Cancer cachexia is a complex syndrome characterized by progressive weight loss, anorexia, muscle loss and weakness. Muscle wasting have been emerging as one of the principal components of cancer cachexia, leading to progressive impairment of work capacity (Fearon et al., 2011) a significant hallmark of poor prognosis in cancer patients (Christensen et al., 2014). The causal understanding of the muscle wasting in cancer cachexia is complex; the pro-inflammatory scenario however, is thought to play a prominent role (Ebrahimi et al., 2004). Elevated TNF-α, IL-6 and IL-1β are associated with weight loss, hypercatabolism, reduced food intake and muscle loss in cancer patients (De Larichaudy et al., 2012; Yuan et al., 2015). Thus, elevated inflammatory interleukins and muscle wasting during tumor development can significantly modulate muscle strength and locomotor capacity in tumor-bearing mice, some of the most critical endpoints associated with cancer morbidity and mortality (Christensen et al., 2014).

Melanoma is the deadliest form of skin cancer. When diagnosed at localized stages (I and III), the five-year survival rates correspond to 98%; however, this dramatically drops to 5–19% when metastases is presented (Sandru et al., 2014; American Cancer Society, 2017). Despite early stages melanomas are not related with weight loss, the appearance of metastatic and/or solid tumor melanoma is related to cachexia development (Kawamura et al., 1999b; Das et al., 2011). Melanoma metastasis has a simultaneous lymphatic and hematogenous spread, with the potential to metastasize in any organ (Belhocine et al., 2006). Recent data has been demonstrated lung, gastrointestinal tract, extra-regional lymph nodes, liver and prostate are the principal target of metastatic melanoma; all of than with elevated rate of cachexia (40 to 80%) and mortality (von Haehling et al., 2016).
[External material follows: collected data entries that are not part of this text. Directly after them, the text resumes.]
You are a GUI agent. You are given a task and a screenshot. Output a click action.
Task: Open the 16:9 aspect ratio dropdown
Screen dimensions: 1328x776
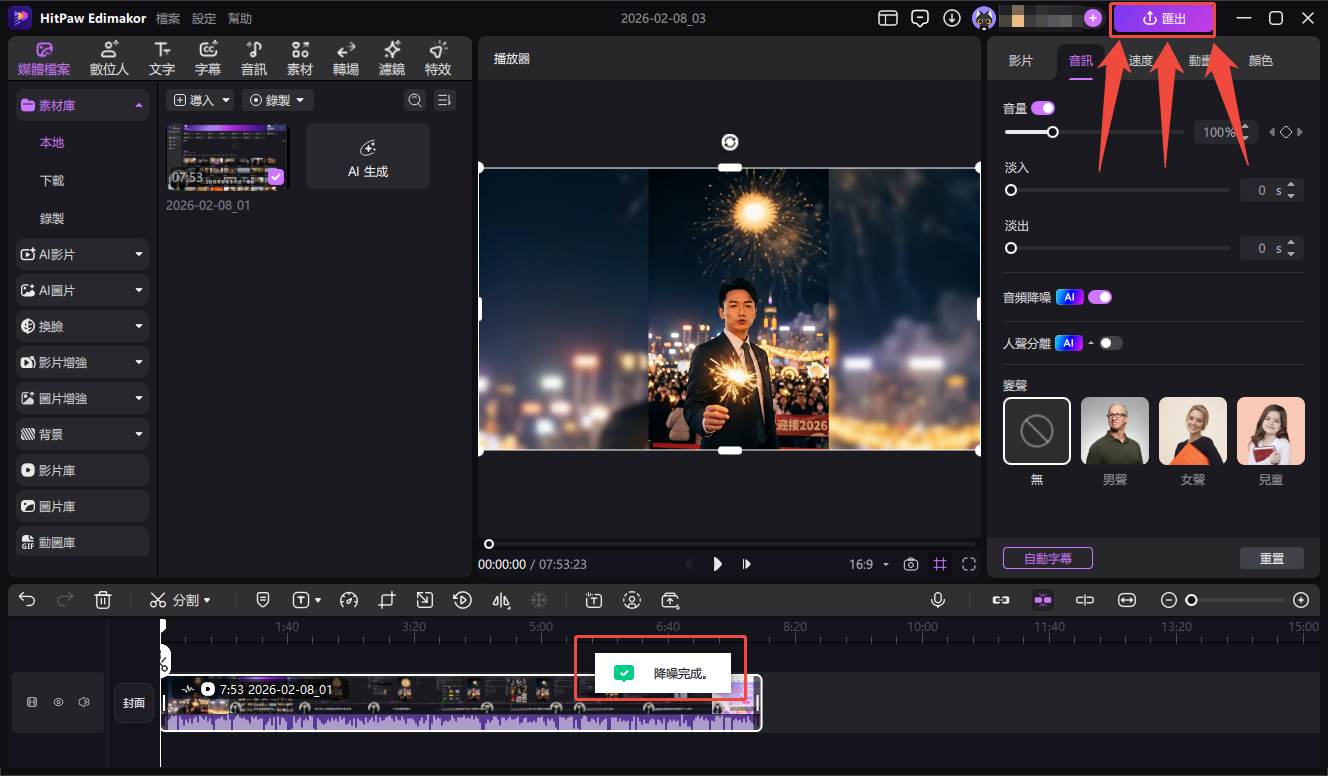pos(868,564)
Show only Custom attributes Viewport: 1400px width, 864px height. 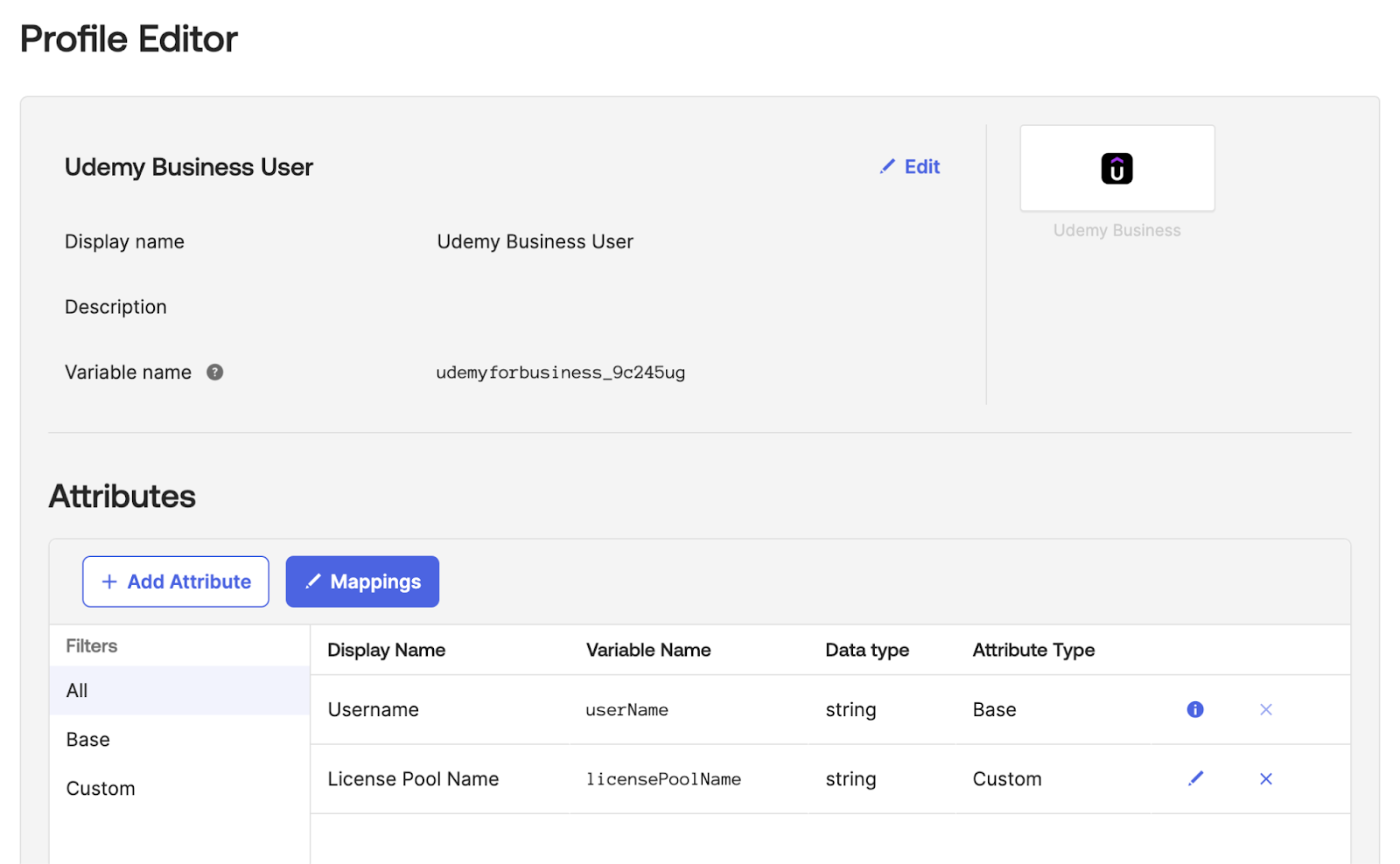[x=101, y=789]

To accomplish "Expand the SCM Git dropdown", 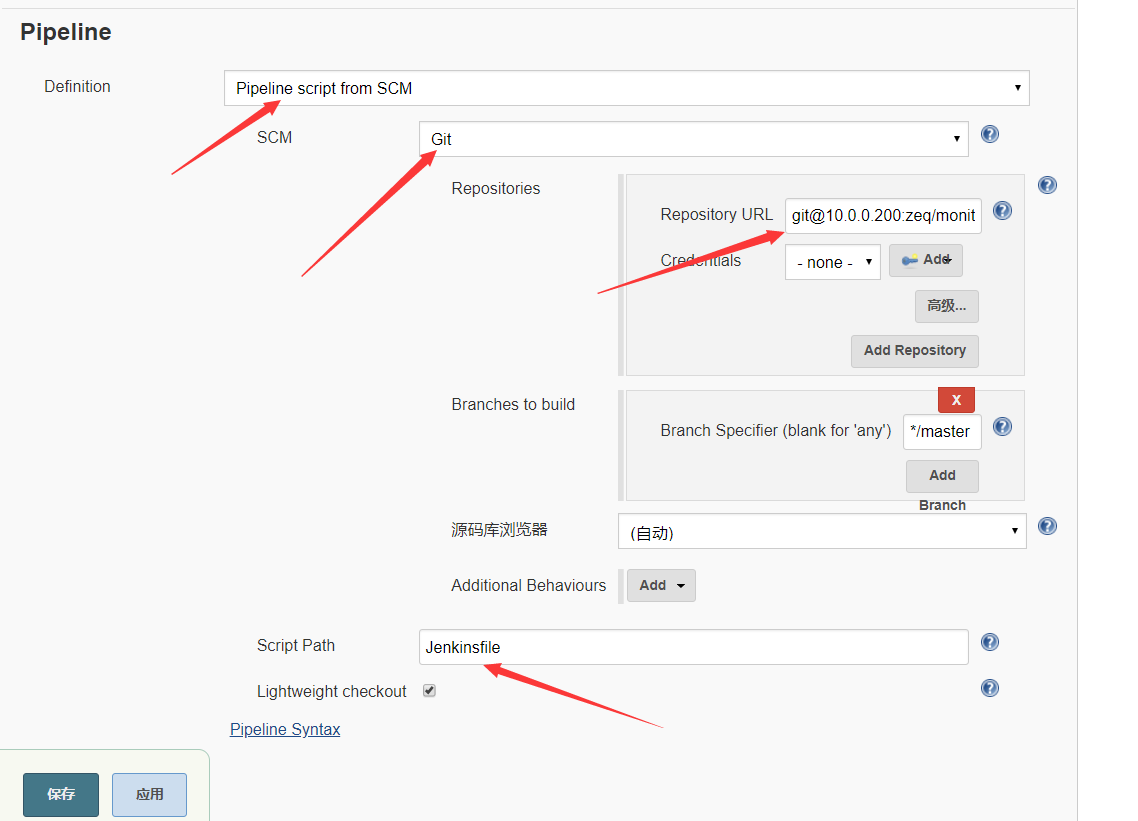I will pyautogui.click(x=693, y=139).
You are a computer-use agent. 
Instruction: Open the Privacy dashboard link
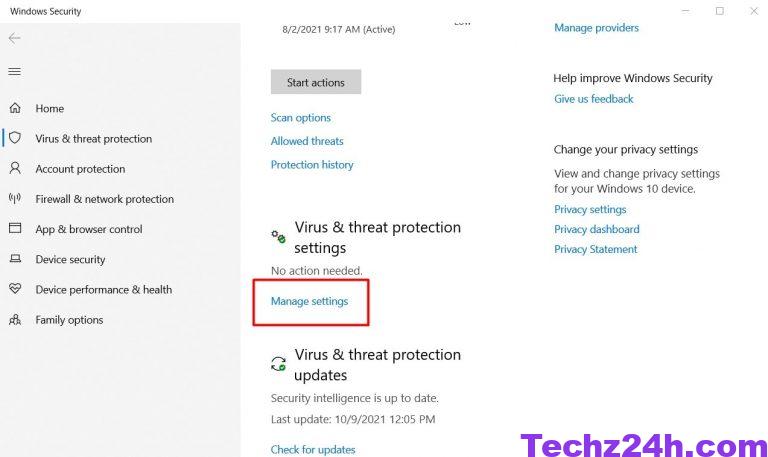pos(597,229)
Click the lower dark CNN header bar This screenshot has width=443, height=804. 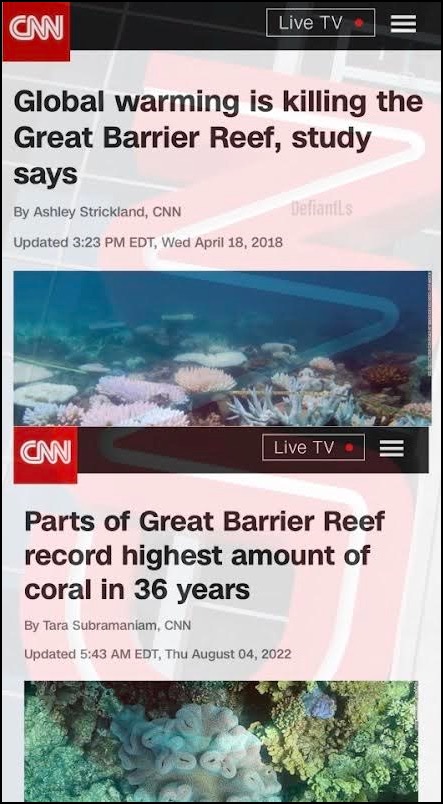pyautogui.click(x=221, y=450)
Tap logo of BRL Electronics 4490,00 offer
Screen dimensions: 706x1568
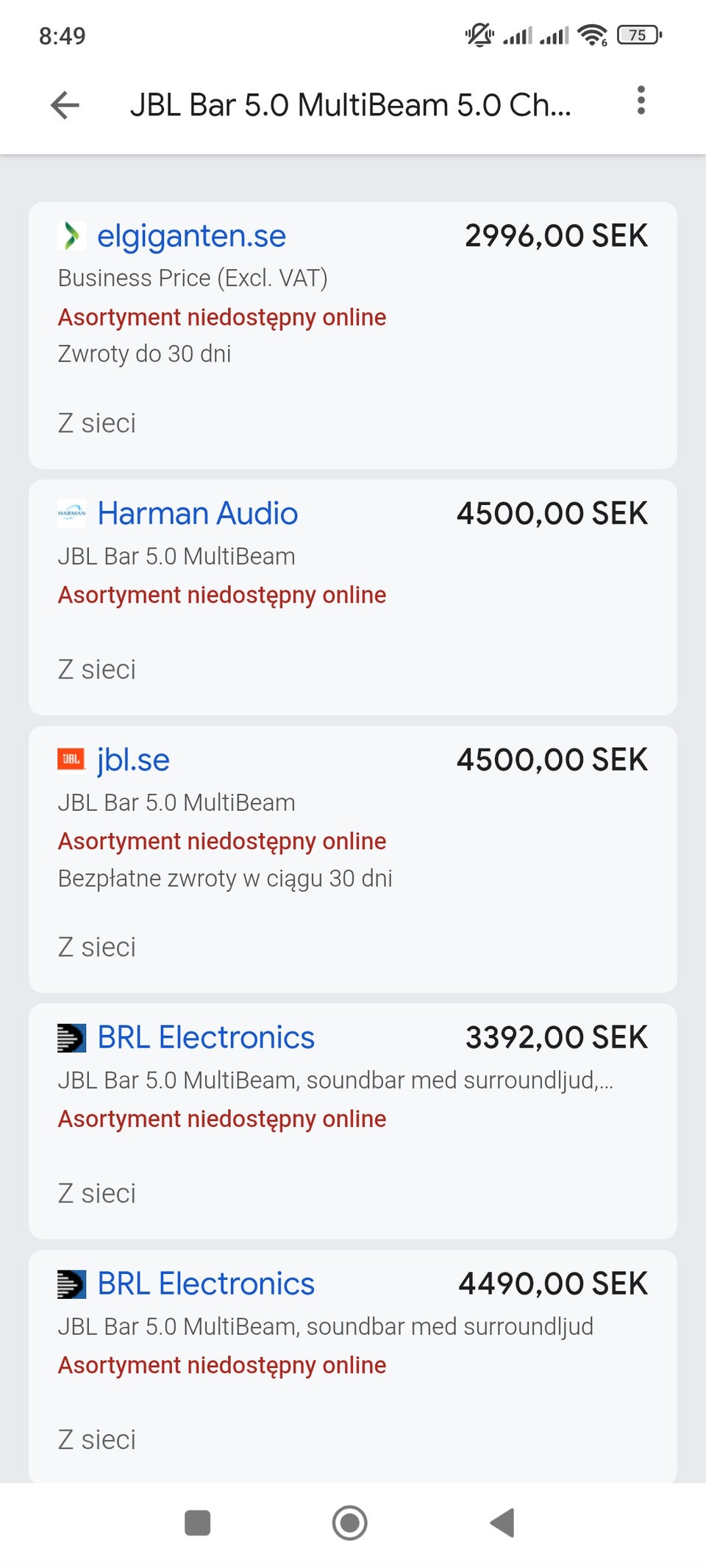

To better unveil melanoma tumor biology and tumor-host interaction, a number of murine models have been widely used in preclinical melanoma studies (Becker et al., 2010; Kuzu et al., 2015). The most widely used cell type in the melanoma model is the B16 cell line and two subclones (F1 and F10) that spontaneously form tumors after syngeneic transplantation in C57BL/6J mice (Fidler and Nicolson, 1976). The syngeneic model involves the induction of tumor cells into the same species and genetic background (Darro et al., 2005; Bobek et al., 2010). These models have important benefits over xeno-transplantation or genetically modified models since mice possess a normal immune system that opens a useful platform for new immunotherapy and adequate host response (Becker et al., 2010). However, a few number of studies have demonstrated B16 cells induces cachexia in mice following intraperitoneal inoculation through higher lipase lipoprotein activity (Kawamura et al., 1999a,b; Das et al., 2011). Indeed, there is a paucity of information dealing with tumor-host interaction in mice carrying B16F10 melanoma cells regarding cancer cachexia, specially the interaction among cancer cachexia components and skeletal muscle strength and locomotor activity. Thus, we aimed to investigate the cachexia development response to B16F10 tumor cells inoculation and it interactions with skeletal muscle adaptations (mass and strength) and mice locomotor activity. We hypothesized muscle loss and pro-inflammatory condition induced by tumor development play a pivotal role on reduced muscle strength and decreased locomotion and exploratory activity in B16F10 tumor-bearing mice.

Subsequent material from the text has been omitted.